• Dataset extract:
## begin

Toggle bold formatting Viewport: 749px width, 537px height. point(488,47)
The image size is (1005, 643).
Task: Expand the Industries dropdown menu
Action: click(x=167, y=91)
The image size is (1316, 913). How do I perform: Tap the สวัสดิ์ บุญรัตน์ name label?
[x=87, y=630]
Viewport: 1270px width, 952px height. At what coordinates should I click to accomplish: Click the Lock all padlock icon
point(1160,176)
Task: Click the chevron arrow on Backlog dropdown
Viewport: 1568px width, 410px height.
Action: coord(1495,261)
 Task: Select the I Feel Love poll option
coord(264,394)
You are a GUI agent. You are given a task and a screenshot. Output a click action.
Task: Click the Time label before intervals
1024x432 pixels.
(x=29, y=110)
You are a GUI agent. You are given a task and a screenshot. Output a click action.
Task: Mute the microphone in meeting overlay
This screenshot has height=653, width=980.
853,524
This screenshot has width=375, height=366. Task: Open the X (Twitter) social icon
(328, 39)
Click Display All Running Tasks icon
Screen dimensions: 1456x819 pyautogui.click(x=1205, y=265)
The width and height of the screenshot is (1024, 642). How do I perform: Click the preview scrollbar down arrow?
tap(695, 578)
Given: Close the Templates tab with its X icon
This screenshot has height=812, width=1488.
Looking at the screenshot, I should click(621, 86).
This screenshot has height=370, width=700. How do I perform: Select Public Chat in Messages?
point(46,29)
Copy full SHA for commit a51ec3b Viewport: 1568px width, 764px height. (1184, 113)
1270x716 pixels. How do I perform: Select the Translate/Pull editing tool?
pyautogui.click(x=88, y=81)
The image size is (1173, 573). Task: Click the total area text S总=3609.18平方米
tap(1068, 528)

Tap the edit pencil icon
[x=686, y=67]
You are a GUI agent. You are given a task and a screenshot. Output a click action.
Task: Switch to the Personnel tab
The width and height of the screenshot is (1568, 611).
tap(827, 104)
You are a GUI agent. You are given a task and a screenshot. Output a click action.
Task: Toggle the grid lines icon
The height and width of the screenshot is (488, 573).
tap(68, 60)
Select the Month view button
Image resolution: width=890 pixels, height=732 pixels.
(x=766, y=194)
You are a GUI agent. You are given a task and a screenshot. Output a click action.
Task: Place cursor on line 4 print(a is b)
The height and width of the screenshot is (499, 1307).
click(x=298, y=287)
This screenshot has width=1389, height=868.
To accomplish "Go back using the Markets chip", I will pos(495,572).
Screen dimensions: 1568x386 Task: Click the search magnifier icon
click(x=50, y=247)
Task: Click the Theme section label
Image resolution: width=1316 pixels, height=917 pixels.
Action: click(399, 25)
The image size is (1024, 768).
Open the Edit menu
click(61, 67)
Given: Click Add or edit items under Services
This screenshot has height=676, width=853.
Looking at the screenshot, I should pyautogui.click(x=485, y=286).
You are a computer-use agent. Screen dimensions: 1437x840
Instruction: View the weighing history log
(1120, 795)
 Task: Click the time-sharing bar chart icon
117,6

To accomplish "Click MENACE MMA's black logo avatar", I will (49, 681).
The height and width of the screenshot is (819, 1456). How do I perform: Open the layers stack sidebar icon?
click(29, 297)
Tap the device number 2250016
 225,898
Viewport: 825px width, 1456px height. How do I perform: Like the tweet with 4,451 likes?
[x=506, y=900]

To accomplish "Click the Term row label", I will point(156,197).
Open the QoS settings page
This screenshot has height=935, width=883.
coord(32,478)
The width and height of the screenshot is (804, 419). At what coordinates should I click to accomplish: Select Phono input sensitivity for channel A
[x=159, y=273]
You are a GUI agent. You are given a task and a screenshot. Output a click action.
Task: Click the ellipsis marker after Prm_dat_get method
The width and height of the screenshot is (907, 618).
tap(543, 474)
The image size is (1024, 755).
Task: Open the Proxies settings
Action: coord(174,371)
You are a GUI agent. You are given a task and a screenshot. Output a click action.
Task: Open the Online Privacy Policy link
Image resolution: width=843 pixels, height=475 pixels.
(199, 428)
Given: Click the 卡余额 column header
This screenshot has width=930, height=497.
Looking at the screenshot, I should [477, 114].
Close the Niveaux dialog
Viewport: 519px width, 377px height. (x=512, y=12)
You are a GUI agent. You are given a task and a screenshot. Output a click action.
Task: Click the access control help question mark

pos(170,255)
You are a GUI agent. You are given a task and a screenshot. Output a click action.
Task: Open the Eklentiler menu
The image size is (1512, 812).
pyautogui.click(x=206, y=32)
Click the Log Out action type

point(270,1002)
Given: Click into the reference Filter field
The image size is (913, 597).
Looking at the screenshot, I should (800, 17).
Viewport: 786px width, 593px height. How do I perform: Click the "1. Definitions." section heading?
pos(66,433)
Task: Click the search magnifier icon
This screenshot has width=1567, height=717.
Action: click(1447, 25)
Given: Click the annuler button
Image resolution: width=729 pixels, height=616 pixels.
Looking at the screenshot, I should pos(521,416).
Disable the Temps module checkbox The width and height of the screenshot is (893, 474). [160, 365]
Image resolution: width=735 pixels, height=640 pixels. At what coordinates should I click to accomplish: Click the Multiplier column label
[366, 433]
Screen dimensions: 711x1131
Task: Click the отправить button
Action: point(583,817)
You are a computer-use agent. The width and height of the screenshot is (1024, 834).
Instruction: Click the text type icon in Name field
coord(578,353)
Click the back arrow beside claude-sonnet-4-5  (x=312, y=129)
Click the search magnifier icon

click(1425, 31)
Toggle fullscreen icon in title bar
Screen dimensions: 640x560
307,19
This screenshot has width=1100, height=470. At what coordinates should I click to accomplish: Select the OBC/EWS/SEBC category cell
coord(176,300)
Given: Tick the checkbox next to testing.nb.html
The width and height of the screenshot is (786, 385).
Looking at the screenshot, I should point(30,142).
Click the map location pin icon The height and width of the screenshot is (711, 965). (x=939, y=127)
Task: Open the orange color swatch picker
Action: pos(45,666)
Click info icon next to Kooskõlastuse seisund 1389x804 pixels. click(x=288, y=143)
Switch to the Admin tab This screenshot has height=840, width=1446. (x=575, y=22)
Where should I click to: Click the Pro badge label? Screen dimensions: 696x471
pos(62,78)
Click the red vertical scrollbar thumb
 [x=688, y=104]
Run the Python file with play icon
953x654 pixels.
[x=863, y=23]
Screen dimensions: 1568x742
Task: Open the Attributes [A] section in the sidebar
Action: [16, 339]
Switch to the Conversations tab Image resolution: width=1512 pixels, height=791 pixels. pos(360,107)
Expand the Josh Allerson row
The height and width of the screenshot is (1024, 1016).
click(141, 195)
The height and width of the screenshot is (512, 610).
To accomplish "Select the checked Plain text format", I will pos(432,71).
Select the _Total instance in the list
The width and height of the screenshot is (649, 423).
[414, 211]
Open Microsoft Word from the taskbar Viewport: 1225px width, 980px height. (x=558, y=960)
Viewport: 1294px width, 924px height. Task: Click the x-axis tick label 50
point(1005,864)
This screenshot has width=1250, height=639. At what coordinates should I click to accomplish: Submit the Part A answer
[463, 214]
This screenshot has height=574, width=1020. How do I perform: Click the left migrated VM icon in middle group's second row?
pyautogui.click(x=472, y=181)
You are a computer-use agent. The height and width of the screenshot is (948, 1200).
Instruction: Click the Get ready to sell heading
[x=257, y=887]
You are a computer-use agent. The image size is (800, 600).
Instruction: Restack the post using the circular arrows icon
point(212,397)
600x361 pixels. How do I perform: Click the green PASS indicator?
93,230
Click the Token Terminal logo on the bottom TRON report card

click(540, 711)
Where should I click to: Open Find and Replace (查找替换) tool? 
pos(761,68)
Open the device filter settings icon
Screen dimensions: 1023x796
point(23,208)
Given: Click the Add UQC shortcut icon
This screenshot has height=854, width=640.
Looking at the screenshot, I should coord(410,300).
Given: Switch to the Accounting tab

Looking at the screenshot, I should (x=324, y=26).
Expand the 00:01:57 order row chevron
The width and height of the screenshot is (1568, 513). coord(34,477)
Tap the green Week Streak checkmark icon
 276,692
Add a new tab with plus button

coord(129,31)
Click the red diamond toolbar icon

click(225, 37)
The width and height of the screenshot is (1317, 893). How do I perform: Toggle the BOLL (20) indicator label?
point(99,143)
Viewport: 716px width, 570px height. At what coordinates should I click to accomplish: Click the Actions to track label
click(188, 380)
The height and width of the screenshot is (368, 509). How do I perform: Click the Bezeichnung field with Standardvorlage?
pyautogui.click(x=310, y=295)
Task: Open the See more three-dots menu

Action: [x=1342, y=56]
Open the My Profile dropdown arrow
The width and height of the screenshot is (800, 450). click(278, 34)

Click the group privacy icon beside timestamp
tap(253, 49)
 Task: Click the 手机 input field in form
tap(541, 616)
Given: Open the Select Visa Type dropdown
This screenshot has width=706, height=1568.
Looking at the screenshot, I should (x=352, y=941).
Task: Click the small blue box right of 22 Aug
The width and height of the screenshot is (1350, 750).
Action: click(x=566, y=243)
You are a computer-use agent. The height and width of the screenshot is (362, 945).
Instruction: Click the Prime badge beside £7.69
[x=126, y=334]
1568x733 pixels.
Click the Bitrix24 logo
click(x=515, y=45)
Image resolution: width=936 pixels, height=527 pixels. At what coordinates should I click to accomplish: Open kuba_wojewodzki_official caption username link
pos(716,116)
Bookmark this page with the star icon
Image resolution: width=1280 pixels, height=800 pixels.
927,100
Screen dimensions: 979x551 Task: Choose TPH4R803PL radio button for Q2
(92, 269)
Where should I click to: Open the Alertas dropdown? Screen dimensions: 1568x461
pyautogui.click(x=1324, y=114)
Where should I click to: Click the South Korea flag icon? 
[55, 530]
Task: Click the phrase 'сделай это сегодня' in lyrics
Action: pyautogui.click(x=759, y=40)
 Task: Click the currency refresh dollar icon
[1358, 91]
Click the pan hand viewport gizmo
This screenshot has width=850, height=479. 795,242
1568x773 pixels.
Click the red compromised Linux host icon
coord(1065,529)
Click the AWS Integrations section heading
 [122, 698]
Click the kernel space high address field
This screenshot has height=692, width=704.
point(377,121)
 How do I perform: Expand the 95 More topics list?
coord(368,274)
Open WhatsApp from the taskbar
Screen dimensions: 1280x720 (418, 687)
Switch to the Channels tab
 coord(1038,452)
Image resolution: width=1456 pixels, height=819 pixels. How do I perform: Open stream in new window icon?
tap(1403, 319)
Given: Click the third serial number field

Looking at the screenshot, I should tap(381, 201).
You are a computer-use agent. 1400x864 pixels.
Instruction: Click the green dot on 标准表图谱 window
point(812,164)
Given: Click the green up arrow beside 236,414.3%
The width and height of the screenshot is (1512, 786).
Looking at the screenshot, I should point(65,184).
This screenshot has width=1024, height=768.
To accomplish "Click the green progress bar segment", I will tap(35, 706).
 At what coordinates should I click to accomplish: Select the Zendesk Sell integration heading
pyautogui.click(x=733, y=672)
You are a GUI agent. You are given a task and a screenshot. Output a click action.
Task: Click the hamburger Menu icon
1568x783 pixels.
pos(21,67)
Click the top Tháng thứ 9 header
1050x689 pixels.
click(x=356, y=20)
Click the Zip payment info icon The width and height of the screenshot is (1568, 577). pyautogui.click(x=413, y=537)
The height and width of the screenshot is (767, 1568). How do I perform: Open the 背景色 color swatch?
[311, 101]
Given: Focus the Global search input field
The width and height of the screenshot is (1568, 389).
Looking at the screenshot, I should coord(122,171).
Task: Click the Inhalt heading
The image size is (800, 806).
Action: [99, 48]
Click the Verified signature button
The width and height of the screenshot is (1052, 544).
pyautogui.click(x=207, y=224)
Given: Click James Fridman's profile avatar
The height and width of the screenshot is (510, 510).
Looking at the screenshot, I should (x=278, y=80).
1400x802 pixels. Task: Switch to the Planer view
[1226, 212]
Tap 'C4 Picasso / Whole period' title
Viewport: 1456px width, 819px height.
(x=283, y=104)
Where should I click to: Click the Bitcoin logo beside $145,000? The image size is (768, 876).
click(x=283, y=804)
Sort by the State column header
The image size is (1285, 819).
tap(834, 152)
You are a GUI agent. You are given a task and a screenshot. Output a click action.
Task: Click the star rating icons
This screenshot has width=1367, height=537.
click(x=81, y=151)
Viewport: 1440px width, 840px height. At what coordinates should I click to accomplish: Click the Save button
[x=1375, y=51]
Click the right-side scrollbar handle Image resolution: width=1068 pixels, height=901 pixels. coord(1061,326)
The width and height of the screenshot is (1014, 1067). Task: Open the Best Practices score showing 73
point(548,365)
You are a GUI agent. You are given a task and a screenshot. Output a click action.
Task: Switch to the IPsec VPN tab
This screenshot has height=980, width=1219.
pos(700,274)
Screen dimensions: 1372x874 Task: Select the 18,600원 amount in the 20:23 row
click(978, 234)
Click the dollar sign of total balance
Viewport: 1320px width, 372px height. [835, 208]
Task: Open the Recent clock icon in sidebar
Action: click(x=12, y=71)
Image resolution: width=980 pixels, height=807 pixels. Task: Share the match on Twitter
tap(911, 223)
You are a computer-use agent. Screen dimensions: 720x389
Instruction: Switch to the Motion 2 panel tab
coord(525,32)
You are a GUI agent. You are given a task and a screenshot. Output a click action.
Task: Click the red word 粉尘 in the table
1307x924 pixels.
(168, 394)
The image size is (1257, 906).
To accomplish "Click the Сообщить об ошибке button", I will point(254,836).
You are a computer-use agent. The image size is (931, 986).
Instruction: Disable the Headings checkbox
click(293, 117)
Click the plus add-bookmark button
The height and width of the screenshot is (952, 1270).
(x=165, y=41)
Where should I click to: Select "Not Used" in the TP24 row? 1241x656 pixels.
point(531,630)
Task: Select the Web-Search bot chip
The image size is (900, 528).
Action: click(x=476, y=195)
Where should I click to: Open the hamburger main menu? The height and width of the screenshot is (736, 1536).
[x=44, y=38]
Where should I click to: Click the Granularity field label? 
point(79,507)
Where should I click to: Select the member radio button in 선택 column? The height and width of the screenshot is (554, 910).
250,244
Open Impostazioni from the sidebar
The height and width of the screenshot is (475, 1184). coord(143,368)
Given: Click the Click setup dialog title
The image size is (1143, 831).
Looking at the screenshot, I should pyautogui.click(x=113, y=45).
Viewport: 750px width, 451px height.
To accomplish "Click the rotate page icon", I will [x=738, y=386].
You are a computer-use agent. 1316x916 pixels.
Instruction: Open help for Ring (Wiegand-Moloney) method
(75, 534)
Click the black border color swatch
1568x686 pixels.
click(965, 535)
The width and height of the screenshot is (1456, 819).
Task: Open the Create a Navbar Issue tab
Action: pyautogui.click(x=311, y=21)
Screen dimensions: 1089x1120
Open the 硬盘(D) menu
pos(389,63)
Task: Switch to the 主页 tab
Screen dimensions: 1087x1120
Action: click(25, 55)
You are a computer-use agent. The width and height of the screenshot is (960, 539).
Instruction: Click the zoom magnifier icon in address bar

## end

Which lines above contain the word "title"? Show each of them in full.

Toggle fullscreen icon in title bar
Tap 'C4 Picasso / Whole period' title
Given: Click the Click setup dialog title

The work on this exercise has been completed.